Para Descartes a dúvida, longe de ser um gesto de fraqueza, é o fundamento do conhecimento honesto, pois abre espaço para a revisão e a escuta. Esta perspectiva nos permite inclusive duvidar das ideias de seu formulador, como fez o neurocientista António Damásio, ao demonstrar o erro de Descartes em separar corpo e mente, não percebendo que a consciência nasce da interação entre razão, sentimento e emoção; corpo e pensamento.
A física quântica, por sua vez, confirma que a realidade não é fixa, mas um campo de possibilidades em constante transformação. No universo quântico, o simples ato de observar altera o resultado, pois o olhar é parte do que acontece. Assim também é o pensamento humano: o que conhecemos depende de como nos dispomos a enxergar.
Habermas, ao refletir sobre o agir comunicativo, pondera que o diálogo racional é o instrumento que substitui o dogma pela compreensão e a convicção pela busca compartilhada de sentido.
Os embates atuais são motivados muito mais por convicções que por argumentos. Diante da complexidade da realidade, perdemos a paciência para construir argumentos, pois é algo que demanda tempo, e nos entregamos inteiramente às convicções.
Ter convicções é uma parte fundamental da experiência humana, elas nos ajudam a moldar nossos caráter e personalidade. O problema está em quando apenas as convicções orientam tudo o que fazemos e pesamos, posto que é terreno da certeza, onde não há lugar para dúvida. Duvidar, questionar, são ações imprescindíveis ao desenvolvimento de uma competente e saudável compreensão da realidade em que vivemos, de nós mesmos e dos outros (aqueles que pensam diferente).

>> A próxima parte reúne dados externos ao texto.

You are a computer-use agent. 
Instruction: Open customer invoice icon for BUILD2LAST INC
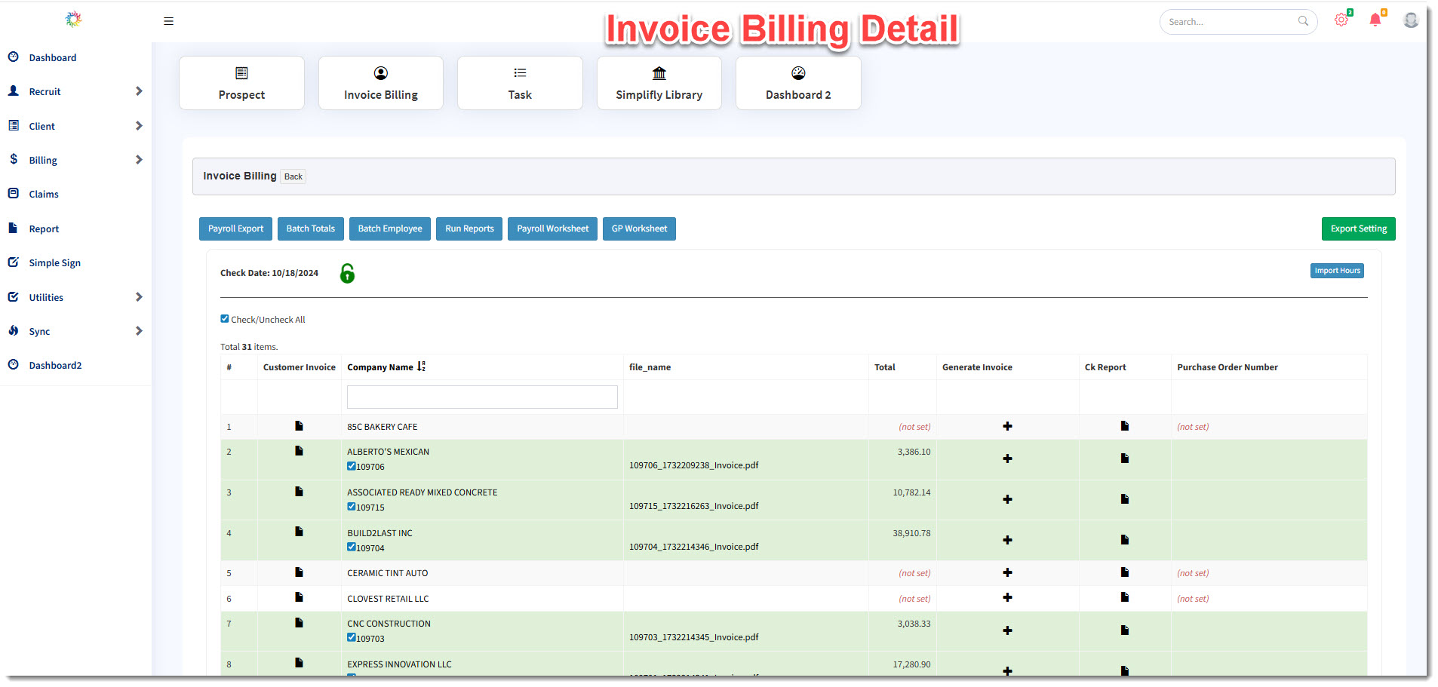pos(299,532)
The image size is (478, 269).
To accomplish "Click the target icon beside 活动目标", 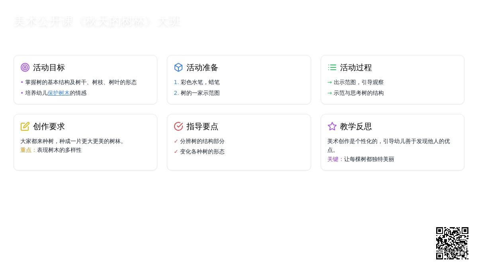I will tap(25, 67).
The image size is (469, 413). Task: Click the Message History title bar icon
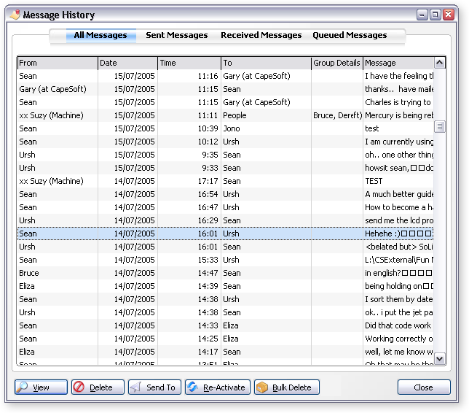15,15
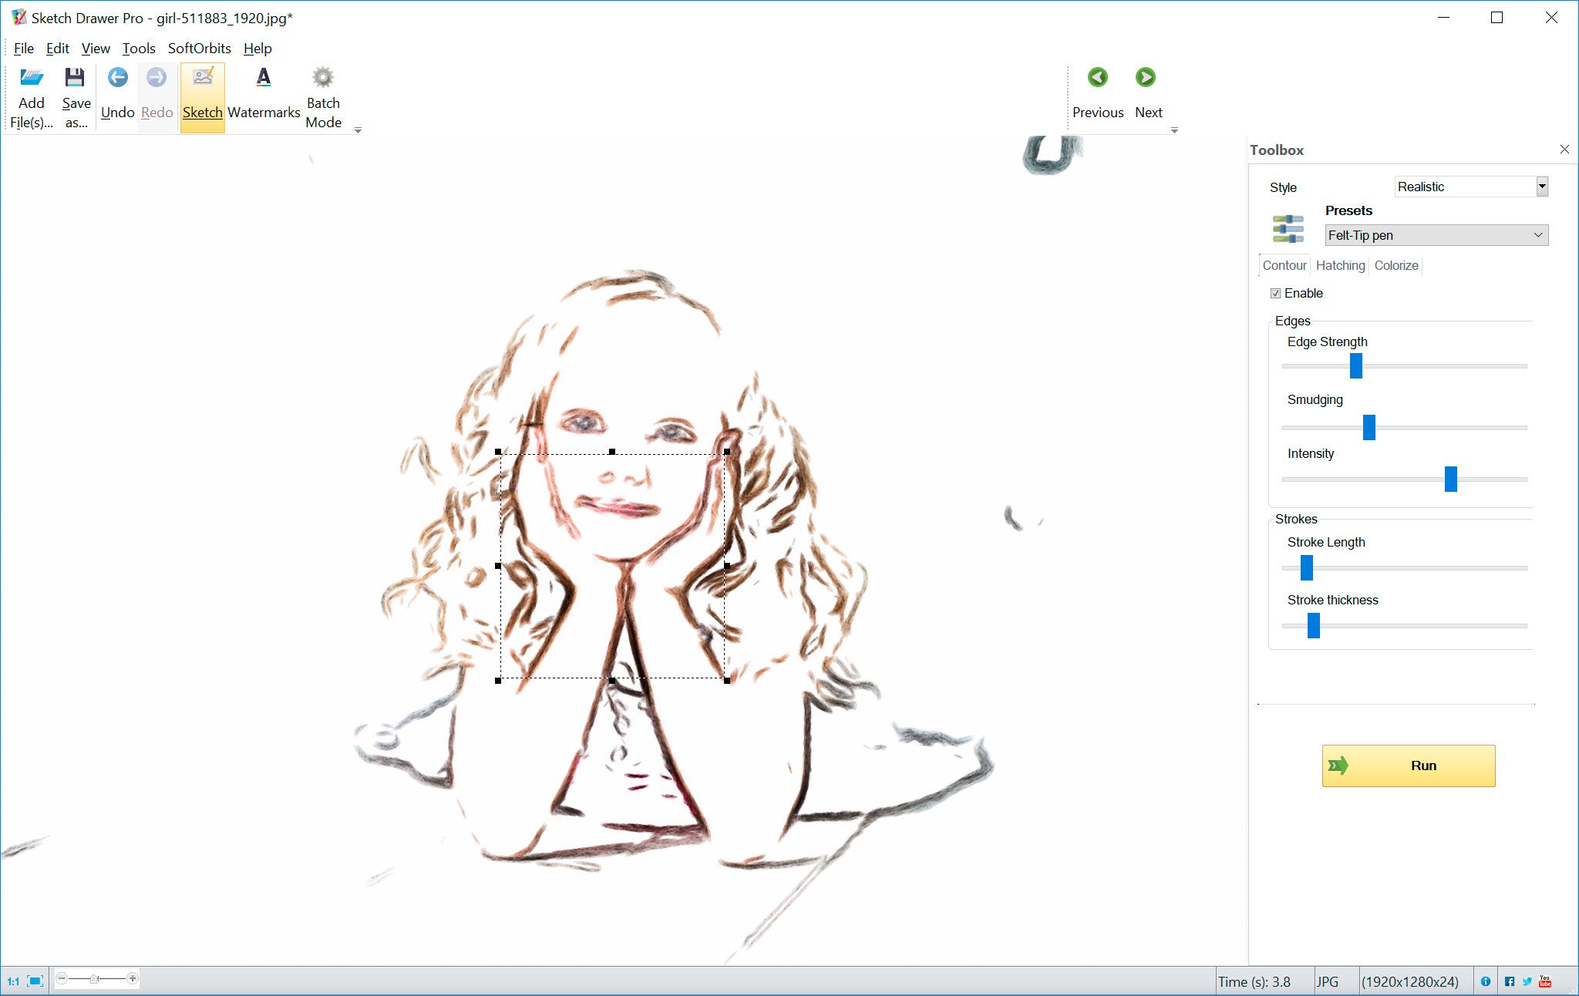This screenshot has width=1579, height=996.
Task: Toggle the Enable contour checkbox
Action: click(x=1275, y=293)
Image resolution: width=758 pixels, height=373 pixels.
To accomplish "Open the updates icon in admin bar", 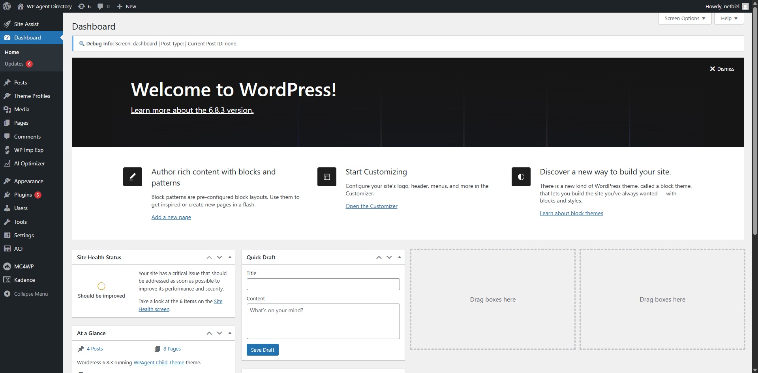I will click(x=82, y=6).
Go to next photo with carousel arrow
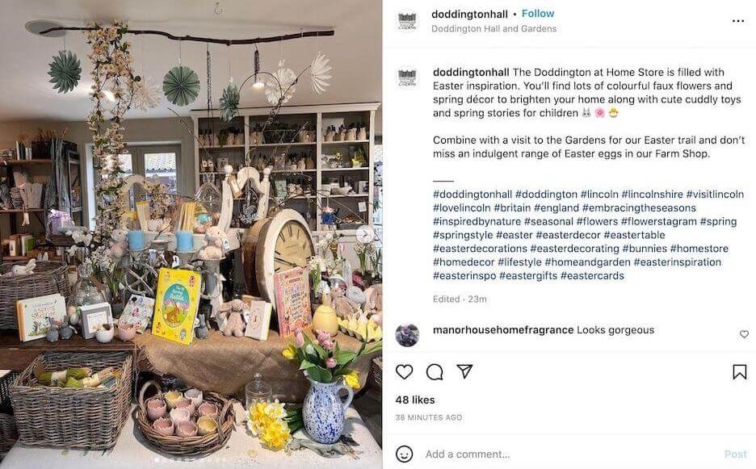 (365, 235)
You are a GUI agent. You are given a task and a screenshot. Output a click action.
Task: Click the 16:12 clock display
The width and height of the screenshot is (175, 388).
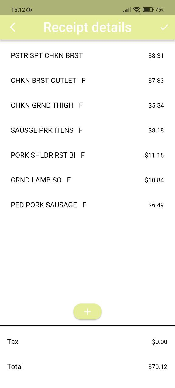(x=17, y=9)
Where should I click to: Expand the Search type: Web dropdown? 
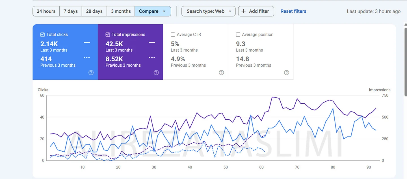coord(208,11)
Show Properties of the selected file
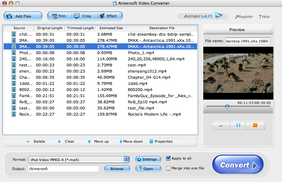Viewport: 282px width, 182px height. click(x=161, y=141)
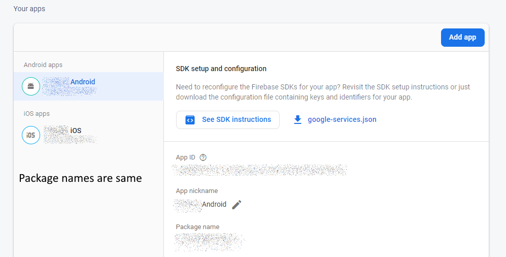Click the 'Package names are same' note
Viewport: 506px width, 257px height.
coord(80,178)
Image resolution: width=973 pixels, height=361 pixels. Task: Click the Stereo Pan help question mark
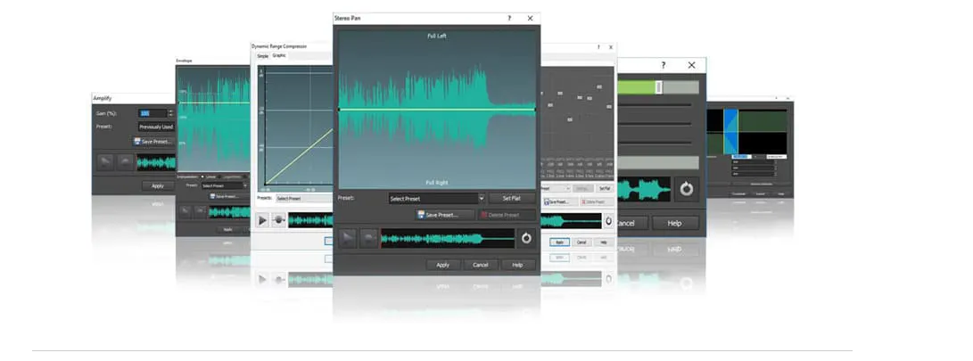coord(509,18)
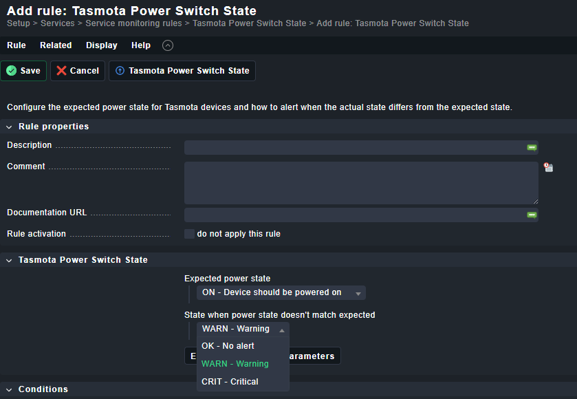577x399 pixels.
Task: Click the timestamp icon next to Comment box
Action: [548, 167]
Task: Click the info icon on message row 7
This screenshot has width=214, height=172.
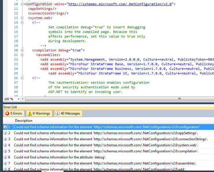Action: tap(5, 163)
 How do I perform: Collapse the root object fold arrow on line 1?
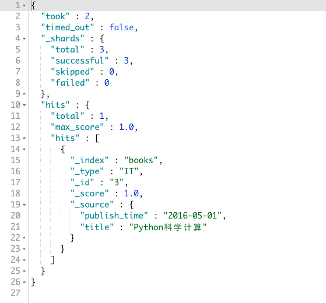pos(24,5)
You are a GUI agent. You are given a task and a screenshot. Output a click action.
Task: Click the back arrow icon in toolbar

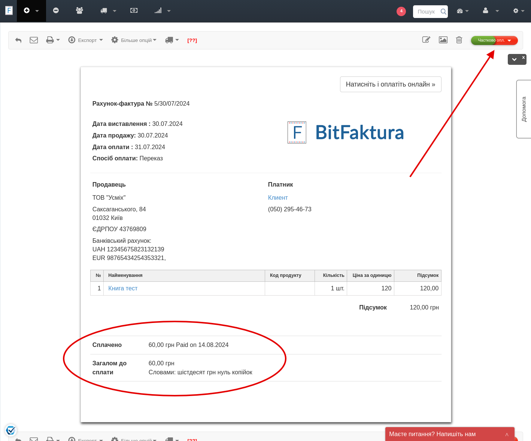[x=18, y=40]
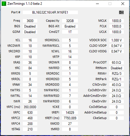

Observo com preocupação que o debate político e social brasileiro está hoje tomado por convicções e pouco aberto à construção de argumentos (reflexões baseadas em dados). A ideia de absoluto, de essência, esteio das convicções, orienta caminhos que, como evidenciam a História e a Psicanálise, não raro nos levam a adoecimentos individuais e sociais.
Como nos alerta Byung-Chul Han (autor de "Sociedade do Cansaço"), a pressa inerente à compreensão do mundo pela convicção nos impede de termos tempo para reflexão profunda, para o pensamento crítico. Vivemos um tempo de imediatismos que é preocupante, pois a pressa em, por um único caminho, resolver tudo, pode nos levar a perder tudo, incluindo a nós mesmos.